Si fida, insomma, del ct?
«Vi racconto perché. Ho avuto la possibilità di vederlo lavorare, qualche anno fa, a Trigoria, quando ero direttore tecnico e Spalletti allenava la Roma per la prima volta. Gian Piero era senza squadra e Luciano, essendo suo amico, lo invitò per qualche giorno e gli chiese di lavorare con i ragazzi della primavera. Nelle esercitazioni mi resi conto che i suoi schemi offensivi erano moderni e soprattutto efficaci. Non mi sorprende che sia arrivato sulla panchina dell’Italia. È davvero preparato. E non ha paura».

C’è altro dell’Italia di oggi che le fa venire in mente la sua dell’82?
«Sì. Perché, come trentacinque anni fa, la Nazionale punta sul blocco Juve. Sono meno i titolari rispetto alla finale contro la Germania, allora addirittura sei, ma basta guardare la difesa, più o meno sono tutti bianconeri, con Ventura come con Bearzot. Accanto a loro adesso ci sono De Rossi, Candreva, Belotti e Insigne, prima eravamo Antognoni, Graziani, Oriali e io. Il percorso è simile, compresi anche i giovani. Io li conosco bene tutti, in particolare Pellegrini: è maturo e sono felice che partecipi a questa avventura».
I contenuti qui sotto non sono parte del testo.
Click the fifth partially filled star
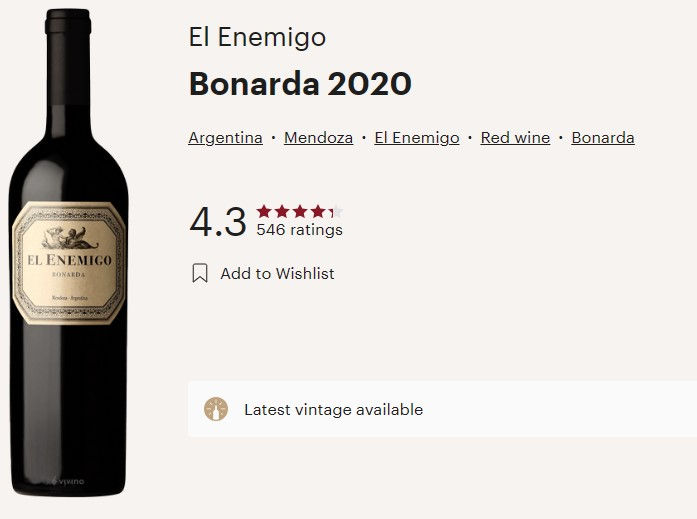This screenshot has width=697, height=519. coord(336,212)
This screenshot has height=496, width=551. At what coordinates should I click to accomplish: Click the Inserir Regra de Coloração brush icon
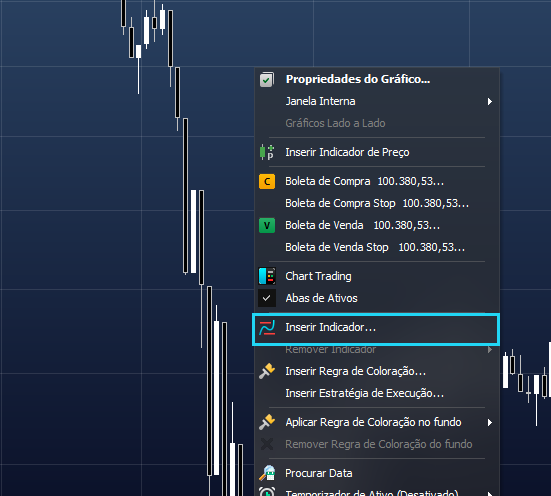click(x=267, y=371)
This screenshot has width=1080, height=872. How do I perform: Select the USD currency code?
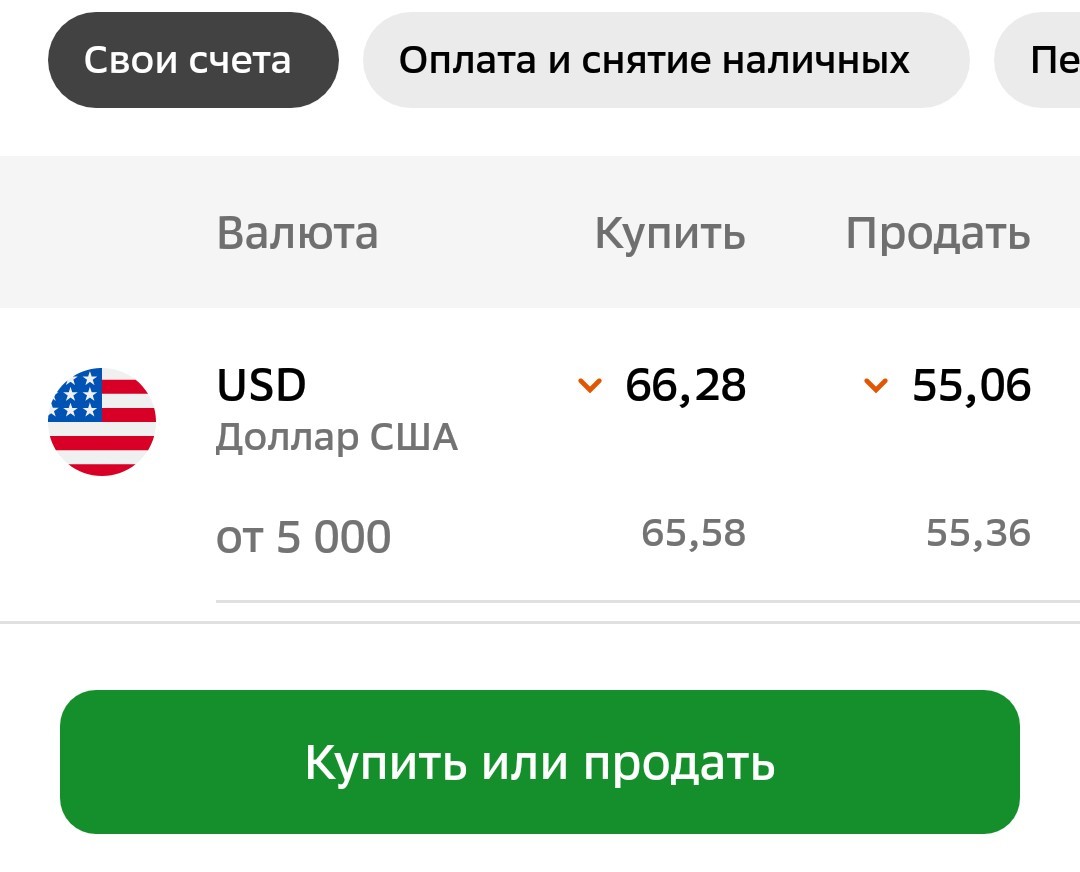click(x=261, y=384)
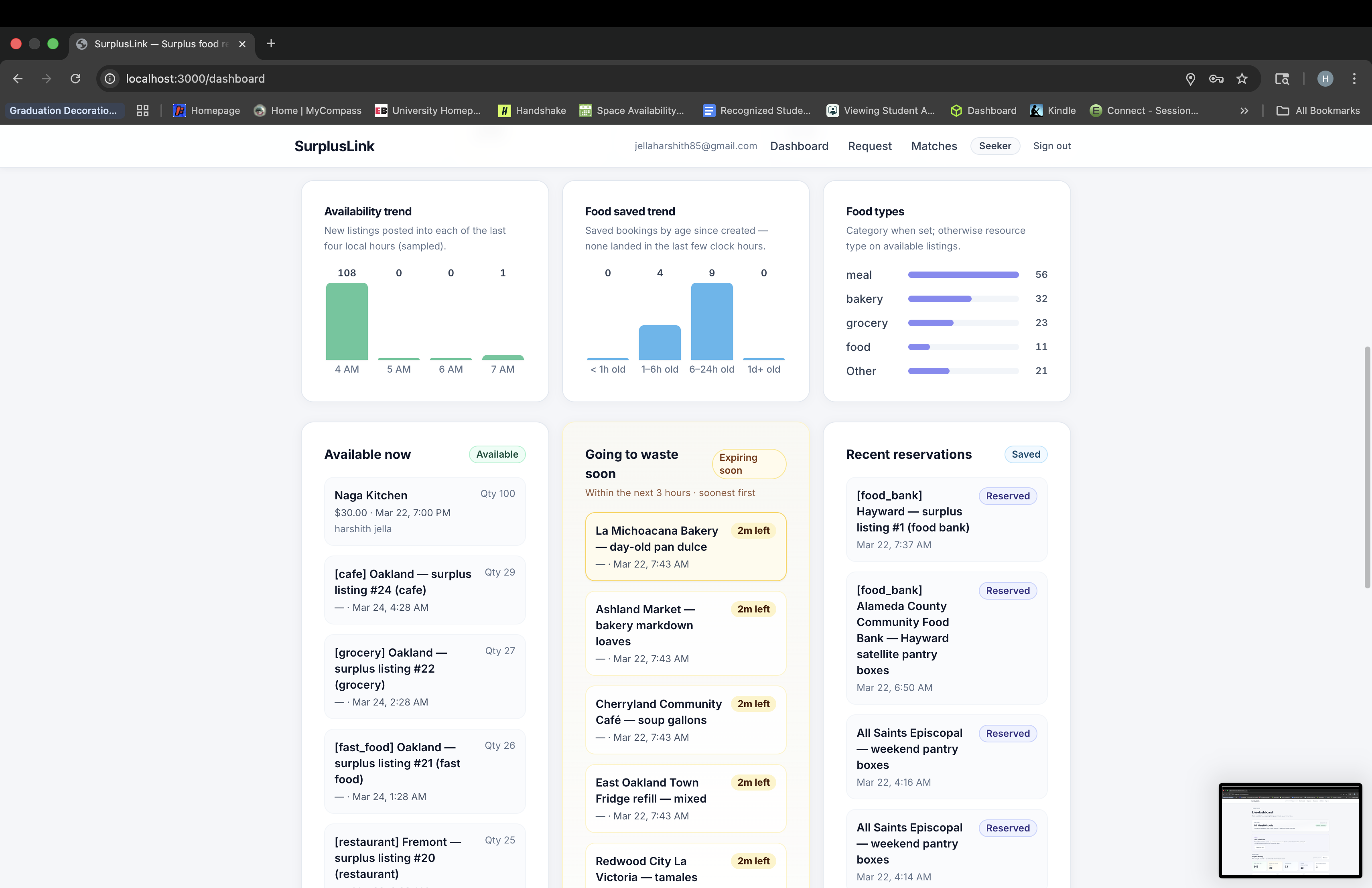Toggle the Seeker role pill
Viewport: 1372px width, 888px height.
(994, 146)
Ha chiamato in causa i giocatori bianconeri e anche altri. C’è qualcuno tra gli azzurri che, però, può ricordarle proprio Bruno Conti?
«Insigne. Anche se lui segna di più. Come caratteristiche ci siamo. Fisicamente e tecnicamente. Anche a lui piace il dribbling, ma rimane altruista. Basta vedere la semplicità con cui prepara l’assist. Ha fantasia e velocità. E’un giocatore completo: anche per merito di Sarri, dà sempre una bella mano ai compagni anche in fase di non possesso palla. Non pensa, insomma, solo ad attaccare. Come facevo anch’io».

Conti padrone della fascia?
«Non mi sono mai risparmiato. Bearzot, proprio nella finale, mi chiese di stare a sinistra per controllare Kaltz che si sganciava. Quando per cinque minuti mi spostai dal lato di Briegel e lo misi in difficoltà, allora il ct mi lasciò a destra per andare ad attaccare l’ altro terzino. Fu una delle mosse decisive».
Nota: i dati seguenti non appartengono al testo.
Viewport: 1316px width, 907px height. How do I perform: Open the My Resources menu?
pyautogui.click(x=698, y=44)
Torniamo a sabato: perché la Nazionale ci deve credere?
«Io sono ottimista perché conosco quello stadio. Ti trasmette qualcosa di grande. E quindi ti spinge a dare il massimo. Ci sono appena tornato, a giugno, per un incontro tra vecchie glorie. Ho subito pensato a quella notte di trentacinque anni fa. Quest’Italia è la sintesi tra un gruppo di giocatori esperti e qualche giovane interessante. Gli azzurri devono sentirsi forti entrando al Bernabeu. In testa devono avere il mondiale. La voglia può fare la differenza. La Nazionale può fare un altro passo verso il futuro. Io so bene che i nostri vivai sono all’altezza dei migliori d’Europa. Noi pensiamo sempre che gli avversari siano extraterrestri. Lo dovevano essere anche il Brasile e l’Argentina nel mondiale spagnolo. Loro sono stati presuntuosi, noi no. Le nostre finali sono state quelle… Poi, la terza».